Several subpopulations of individuals who may potentially be sensitive to aspartame have also been studied. From a double-blind study with a cross-over design in 13 depressed patients, Walton et al. (1993) concluded that aspartame (30 mg/kg bw/day for 7 days) increased the frequency and severity of adverse experiences in these individuals. These authors concluded that the use of aspartame in individuals with mood disorder should be discouraged.

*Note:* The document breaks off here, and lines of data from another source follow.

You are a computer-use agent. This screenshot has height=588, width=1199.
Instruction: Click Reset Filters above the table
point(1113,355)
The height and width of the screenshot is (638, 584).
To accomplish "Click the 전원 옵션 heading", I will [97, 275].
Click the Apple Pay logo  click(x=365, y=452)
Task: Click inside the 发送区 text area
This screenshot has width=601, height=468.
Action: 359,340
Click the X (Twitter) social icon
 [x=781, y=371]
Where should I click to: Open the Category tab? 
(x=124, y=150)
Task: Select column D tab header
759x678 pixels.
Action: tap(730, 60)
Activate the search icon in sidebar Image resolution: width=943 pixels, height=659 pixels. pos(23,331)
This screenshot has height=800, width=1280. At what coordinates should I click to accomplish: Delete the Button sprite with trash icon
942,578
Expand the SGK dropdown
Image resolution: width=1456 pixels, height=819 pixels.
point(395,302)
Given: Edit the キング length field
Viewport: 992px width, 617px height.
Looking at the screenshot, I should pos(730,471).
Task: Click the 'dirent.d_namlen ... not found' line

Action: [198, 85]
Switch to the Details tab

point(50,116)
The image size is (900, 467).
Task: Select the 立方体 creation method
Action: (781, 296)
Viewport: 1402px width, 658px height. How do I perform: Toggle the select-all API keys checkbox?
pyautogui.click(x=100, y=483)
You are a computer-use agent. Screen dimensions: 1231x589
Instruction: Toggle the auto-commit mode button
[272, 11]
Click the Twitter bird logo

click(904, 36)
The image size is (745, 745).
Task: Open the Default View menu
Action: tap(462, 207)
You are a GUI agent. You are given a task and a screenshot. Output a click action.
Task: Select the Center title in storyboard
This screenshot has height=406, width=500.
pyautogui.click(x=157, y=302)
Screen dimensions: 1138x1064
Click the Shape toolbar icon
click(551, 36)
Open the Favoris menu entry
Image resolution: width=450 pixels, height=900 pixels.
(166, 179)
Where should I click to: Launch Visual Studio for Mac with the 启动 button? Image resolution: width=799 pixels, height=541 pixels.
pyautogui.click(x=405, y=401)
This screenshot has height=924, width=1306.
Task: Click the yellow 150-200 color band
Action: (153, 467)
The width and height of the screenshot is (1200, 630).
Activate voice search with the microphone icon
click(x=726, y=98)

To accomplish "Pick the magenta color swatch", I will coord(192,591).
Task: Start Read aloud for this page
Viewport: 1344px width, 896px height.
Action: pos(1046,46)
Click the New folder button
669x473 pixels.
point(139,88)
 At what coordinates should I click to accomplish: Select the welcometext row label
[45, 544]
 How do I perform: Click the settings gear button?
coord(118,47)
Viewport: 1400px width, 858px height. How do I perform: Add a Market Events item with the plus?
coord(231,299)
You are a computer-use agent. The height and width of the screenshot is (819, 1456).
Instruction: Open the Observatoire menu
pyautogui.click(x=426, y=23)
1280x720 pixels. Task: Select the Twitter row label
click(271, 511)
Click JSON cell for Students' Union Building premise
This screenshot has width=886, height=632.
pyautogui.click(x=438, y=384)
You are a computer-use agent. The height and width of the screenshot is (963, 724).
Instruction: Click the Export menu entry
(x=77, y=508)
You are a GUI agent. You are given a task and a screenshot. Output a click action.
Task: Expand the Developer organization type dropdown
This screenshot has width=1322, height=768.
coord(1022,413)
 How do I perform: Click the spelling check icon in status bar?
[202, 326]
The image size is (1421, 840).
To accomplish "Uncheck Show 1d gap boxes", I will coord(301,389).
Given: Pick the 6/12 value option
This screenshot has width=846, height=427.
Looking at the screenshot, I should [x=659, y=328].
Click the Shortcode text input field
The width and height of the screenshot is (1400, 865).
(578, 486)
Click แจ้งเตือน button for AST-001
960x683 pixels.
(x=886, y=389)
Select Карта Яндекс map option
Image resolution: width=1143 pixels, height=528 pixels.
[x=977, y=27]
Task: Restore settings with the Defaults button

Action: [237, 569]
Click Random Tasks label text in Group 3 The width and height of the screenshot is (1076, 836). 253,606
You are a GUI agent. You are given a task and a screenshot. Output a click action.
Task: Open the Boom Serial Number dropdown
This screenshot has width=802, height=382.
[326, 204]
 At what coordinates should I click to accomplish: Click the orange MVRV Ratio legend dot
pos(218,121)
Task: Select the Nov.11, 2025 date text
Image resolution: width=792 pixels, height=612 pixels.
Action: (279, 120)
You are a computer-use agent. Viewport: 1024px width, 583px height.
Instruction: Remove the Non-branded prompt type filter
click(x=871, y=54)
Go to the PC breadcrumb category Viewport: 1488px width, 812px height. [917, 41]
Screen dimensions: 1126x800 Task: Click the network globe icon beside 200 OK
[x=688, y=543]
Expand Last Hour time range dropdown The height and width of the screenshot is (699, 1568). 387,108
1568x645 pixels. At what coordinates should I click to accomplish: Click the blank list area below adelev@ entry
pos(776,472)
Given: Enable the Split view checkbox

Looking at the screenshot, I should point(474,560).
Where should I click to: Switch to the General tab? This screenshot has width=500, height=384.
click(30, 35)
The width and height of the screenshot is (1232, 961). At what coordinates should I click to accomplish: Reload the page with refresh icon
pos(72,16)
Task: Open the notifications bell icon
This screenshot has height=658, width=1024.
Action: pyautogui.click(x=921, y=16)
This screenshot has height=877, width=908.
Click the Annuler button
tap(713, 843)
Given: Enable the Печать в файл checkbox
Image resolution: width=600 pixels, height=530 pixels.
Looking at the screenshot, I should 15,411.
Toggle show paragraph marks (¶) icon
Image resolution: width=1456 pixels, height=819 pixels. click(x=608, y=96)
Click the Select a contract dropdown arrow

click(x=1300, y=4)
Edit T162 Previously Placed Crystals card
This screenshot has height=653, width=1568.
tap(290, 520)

However, it is difficult to interpret this study since the authors numerically combined unrelated adverse effects to show a statistically significant result in depressed patients and only a limited number of subjects were available for evaluation due to premature termination of the study.
The effect of aspartame on behaviour, cognition and EEG patterns has also been investigated in PKU heterozygotes. Older studies in PKU homozygotes and those heterozygous for the condition have been reviewed elsewhere (de Sonneville and Benninger, 1996, and references therein). Overall, the authors concluded that aspartame did not affect cognitive function and EEG profiles in either the general population or those heterozygous for PKU. In a more recent double-blind study, which included assessment of plasma amino acid levels and EEG patterns (Trefz et al., 1994), the subjects ingested aspartame (15 or 45 mg/kg bw/day) and placebo for 12 weeks. The battery of behavioural tests included tests for short-term memory, reaction time and various attention tasks. Although headaches were among the mild adverse symptoms reported, there was no statistically significant difference between treatments. There was a significant rise in Phe in the high-dose group in contrast to the low-dose group and this was also the case for the ratio of Phe to LNAA. However, aspartame had no significant effect on cognitive function or EEG profiles.